→ What this exercise asks:
1/ Summarize the Iowa basketball notes in two sentences.
2/ Resume the Iowa basketball notes after their final sentence.

→ Selected extract:
──────────
Friday will be Iowa’s 11th contest against a ranked opponent. The Hawkeyes are 4-6 against ranked teams this season, beating No. 13 Oregon in New York City, No. 24 Nebraska, No. 16 Ohio State, and No. 5 Michigan in Iowa City. Iowa lost to No. 22 Wisconsin in Iowa City, No. 10 Michigan State in East Lansing, No. 6 Michigan State in Iowa City, No. 24 Maryland in Iowa City, No. 21 Wisconsin in Madison, and No. 10 Michigan in Chicago.
    Iowa’s 15-point win over No. 5 Michigan is its highest win over a ranked opponent since beating No. 4 Michigan State on Jan. 14, 2016. Additionally, it marked the first time an unranked Iowa team (AP Poll) beat an AP Top 5 team by 15+ points since beating then-No. 5 Purdue, 88-69, on Feb. 18, 1998.

Iowa has played 2,806 games since beginning basketball in 1902. Iowa’s overall record is 1,648-1,156 (.587). Iowa’s 1,648 wins are 36th most among Division I programs. That includes a 1,053-370 (.740) record in home games, a 589-785 (.429) record in contests away from Iowa City, a 776-788 (.496) mark in Big Ten games and a 458-144 (.761) record in Carver-Hawkeye Arena. 

Junior Cordell Pemsl underwent season-ending surgery on Dec. 18. 
    “Cordell’s procedure removed hardware near his knee from a previous surgery when he was in high school,” said McCaffery.
    Pemsl saw action in only two games this season, playing 13 minutes against UMKC (Nov. 8) and 18 minutes versus Iowa State (Dec. 6).
──────────
→ Extracted data:
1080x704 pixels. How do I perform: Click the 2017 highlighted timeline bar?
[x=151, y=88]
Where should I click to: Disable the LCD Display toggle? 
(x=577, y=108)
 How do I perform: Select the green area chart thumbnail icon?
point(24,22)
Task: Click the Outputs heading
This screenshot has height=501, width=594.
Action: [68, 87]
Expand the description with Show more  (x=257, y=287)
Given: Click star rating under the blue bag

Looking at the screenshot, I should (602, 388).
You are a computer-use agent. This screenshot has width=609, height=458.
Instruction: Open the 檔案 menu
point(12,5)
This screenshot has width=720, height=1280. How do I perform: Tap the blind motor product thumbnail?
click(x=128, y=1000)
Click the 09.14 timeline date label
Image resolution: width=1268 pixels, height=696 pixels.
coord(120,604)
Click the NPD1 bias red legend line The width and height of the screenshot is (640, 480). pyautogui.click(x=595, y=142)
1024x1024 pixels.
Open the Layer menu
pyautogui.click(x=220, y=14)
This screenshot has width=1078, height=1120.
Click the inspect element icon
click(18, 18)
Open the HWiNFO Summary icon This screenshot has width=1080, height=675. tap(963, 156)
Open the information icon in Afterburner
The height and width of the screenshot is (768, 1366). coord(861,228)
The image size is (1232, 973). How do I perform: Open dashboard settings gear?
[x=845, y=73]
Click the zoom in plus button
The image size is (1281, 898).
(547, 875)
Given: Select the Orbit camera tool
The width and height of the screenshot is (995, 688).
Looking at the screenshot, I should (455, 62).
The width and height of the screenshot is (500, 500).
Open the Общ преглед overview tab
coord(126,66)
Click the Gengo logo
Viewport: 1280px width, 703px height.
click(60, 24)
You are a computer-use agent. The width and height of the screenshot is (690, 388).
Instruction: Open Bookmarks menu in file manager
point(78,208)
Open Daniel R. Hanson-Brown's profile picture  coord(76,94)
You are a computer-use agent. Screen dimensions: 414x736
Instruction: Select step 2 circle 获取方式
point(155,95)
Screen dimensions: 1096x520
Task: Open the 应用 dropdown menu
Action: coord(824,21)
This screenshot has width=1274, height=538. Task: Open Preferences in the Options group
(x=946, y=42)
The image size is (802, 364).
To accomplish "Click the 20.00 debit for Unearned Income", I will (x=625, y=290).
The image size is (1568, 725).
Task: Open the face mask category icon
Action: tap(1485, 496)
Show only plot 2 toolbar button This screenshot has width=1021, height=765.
──────────
→ Per-task outputs:
1/ Iowa is 4-6 against ranked teams this season before Friday's 11th such game, and its 15-point win over No. 5 Michigan was its biggest over a ranked opponent since beating No. 4 Michigan State in 2016. The program is 1,648-1,156 since starting basketball in 1902, and junior Cordell Pemsl, who played in only two games this season, had season-ending surgery on Dec. 18.

2/
    “I tried to give playing this season another shot in the Iowa State game, but after a week of rest and recovery, the chronic irritation caused by the hardware has remained resulting in my inability to play in Saturday’s game versus UNI. After further discussions with the medical staff, we determined that the best course of action is to correct the problem at this time.”
    The native of Dubuque, Iowa, has played in 68 career games, averaging 7.2 points and 4.7 rebounds per game.

Sophomore forward Jack Nunge and freshman guard CJ Fredrick plan to redshirt the 2018-19 season. Nunge, one of seven forwards on this season’s roster, saw action in all 33 games a year ago, ranking second on the team in blocked shots (25), fourth in steals (21), and fifth in scoring (5.7). Fredrick was the 2018 Kentucky Gatorade Player of the Year his senior year at Covington Catholic High School.

A number of recent Iowa basketball graduates are playing professionally: Devyn Marble (Italy), Anthony Clemmons (Kazakhstan), Gabriel Olaseni (Germany), Jarrod Uthoff (Russia), Melsahn Basabe (Israel), Peter Jok (NBA G League: Northern Arizona Suns), Adam Woodbury (NBA G League: Stockton Kings), and Aaron White (Lithuania).

Iowa has four players with wingspans over seven feet: Ryan Kriener (7-3), Jack Nunge (7-2), Luka Garza (7-1.5), and Tyler Cook (7-1). Guards Maishe Dailey (6-11) and Joe Wieskamp (6-11) have longest wingspans among backcourt players.